A woman's head appears in profile, like the bust of an ancient Greek goddess. Despite the side-on view, she has two eyes, one of which contains a spiral for a pupil. What looks like a piece of dropped string suggests messy curls. Though it is not made explicit in the title, it is clear from the head's distinctive silhouette that the profile is that of Barbara Hepworth.
In the summer of 1931 Ben Nicholson and Barbara Hepworth met on a seaside holiday in Happisburgh, Norfolk, where they were staying with a group of artist friends but without their respective spouses (Winifred Nicholson and John Skeaping). They quickly fell in love. In March 1932, Nicholson moved into Hepworth's studio in Hampstead, where this work was made.
1932–34 (head) was created using the printmaking technique of linocut – a variant of woodcut in which an image is cut into the surface of a sheet of linoleum which is then inked with a roller and impressed onto paper or fabric. In this work, the image is printed straight onto a sheet torn from a notebook. The holes from the binder are still visible at the bottom of the page.
The simple inscription, 'for Jim, from Ben', suggests that the print was given directly by the artist to Jim Ede, the founder of Kettle's Yard. Nicholson and Ede were almost exact contemporaries, only a year apart in age. They met in the early 1920s, when Ede was a junior curator at Tate, living with his wife Helen on Elm Row in Hampstead, in a large house which became a lively meeting place for artists.
Ben Nicholson would regularly turn up to the Edes' house with his canvasses in tow. At the time he struggled to sell, or even give away, his works. Ede would buy them for little more than the cost of the frame. Ede was a firm supporter of Nicholson and there are over 60 works by him in the Kettle's Yard collection.
head hangs in the library at Kettle's Yard – in the same spot where Ede left it when he and Helen retired to Edinburgh in 1973. There are many other versions of the print. Three separate impressions appear in a picture of Nicholson's studio by photographer Paul Laib from 1934.
The fact that three versions hung in Nicholson's studio suggests that the print's multiplicity was part of the artist's process of experimentation. The depth and evenness of the ink varies from one version to the next. So does the colour: some are a deep black, like the one at Kettle's Yard, while others are blue.
In at least one of the versions, the face has been printed twice, creating a double image.

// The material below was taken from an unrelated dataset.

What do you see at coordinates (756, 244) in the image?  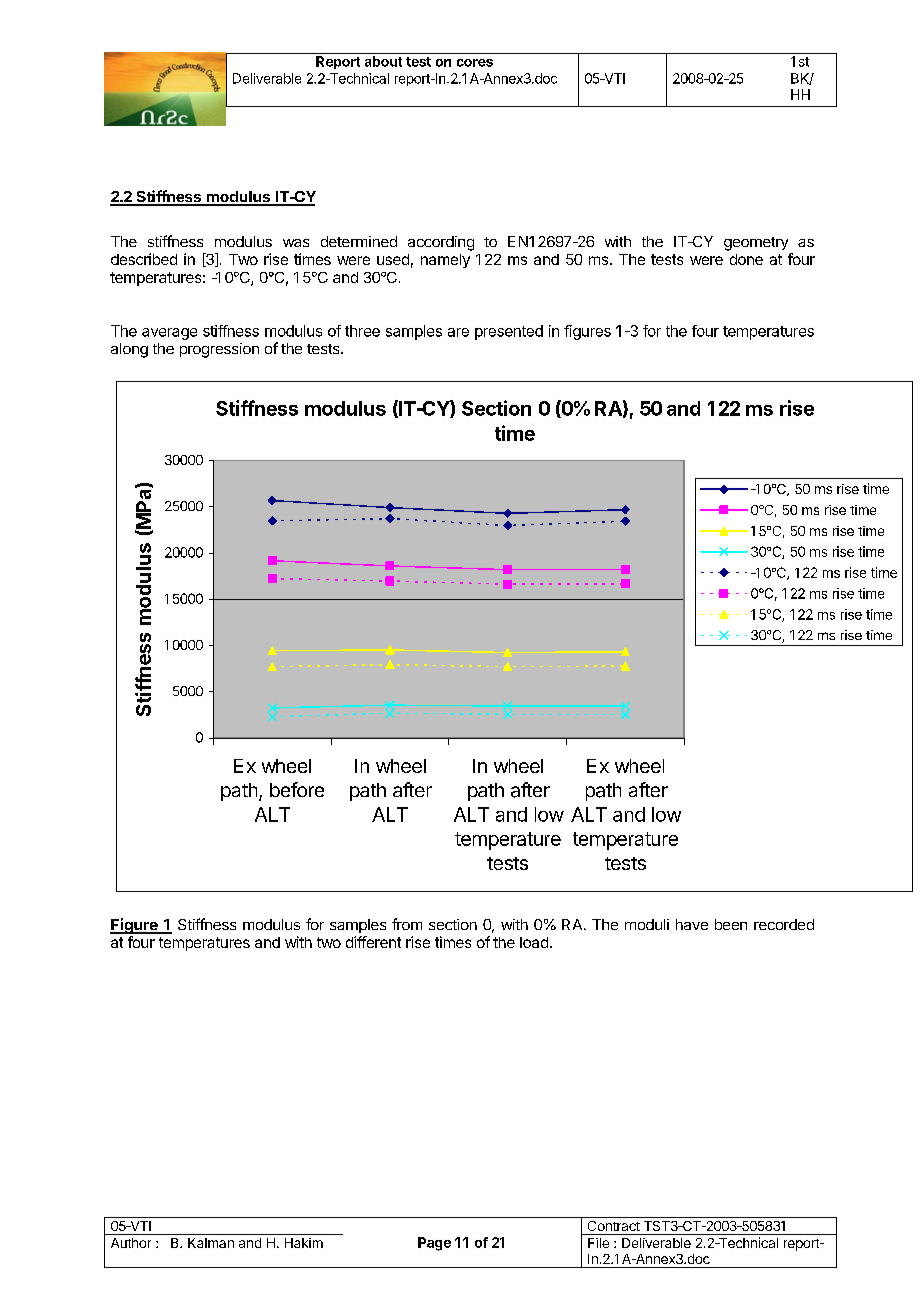 I see `geometry` at bounding box center [756, 244].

This relates the print to a similar work, also in the Kettle's Yard collection: 1933 (profiles). The same image appears in a series of linocut fabric pieces titled princess. Hepworth's likeness therefore became a motif in Nicholson's practice, repeated over and over again both across and within the works. Hepworth, too, began to depict profiles in her increasingly abstract sculptures – often in the form of two interlocking figures.
Hepworth had a transformative impact on Nicholson's work. Together, the couple travelled around Europe, encountering many of the most avant-garde artists of the day: Joan Miró, Constantin Brâncuși, Georges Braque, Piet Mondrian and Picasso. Several elements in 1932–34 (head) reveal Nicholson's stylistic debt to Picasso at this time: the head in profile, the repeated use of lines, the spiral-pupiled eye.
Nicholson was introduced to Cubism on a visit to Paris in 1921, and in the following years, his still lifes took on aspects of the style, with the shapes of his jugs, mugs and goblets becoming flatter and more abstracted.
Another influence from this time was the Cornish artist Alfred Wallis, whose roughly textured surfaces Nicholson emulated after first encountering the artist in 1928.
In 1933 Nicholson and Hepworth joined 'Abstraction-Création' – a loose association of artists formed in Paris to challenge the influence of the Surrealist movement led by André Breton. Nicholson's membership in this group is perhaps surprising because head, made the same year, is quite Surrealist in style. The composition of the work, with what looks like a string dropped onto a piece of paper, fits with the Surrealist technique of spontaneous image-making.
A year later, in 1934, Nicholson made his first geometric 'white relief' in painted wood, using only circles and straight lines. These works were among the most original examples of abstract art made by a British artist at that time and placed him as a foremost proponent of British Constructivism, along with Hepworth.
Like the looping patterns within the image, head has multiple, intertwined meanings. It marks a critical moment in Nicholson's career and crystallises the artistic exchange and collaboration in Nicholson and Hepworth's relationship. It is also a simple and beautiful expression of Nicholson's love for Hepworth – one that he performed repeatedly, like an act of devotion.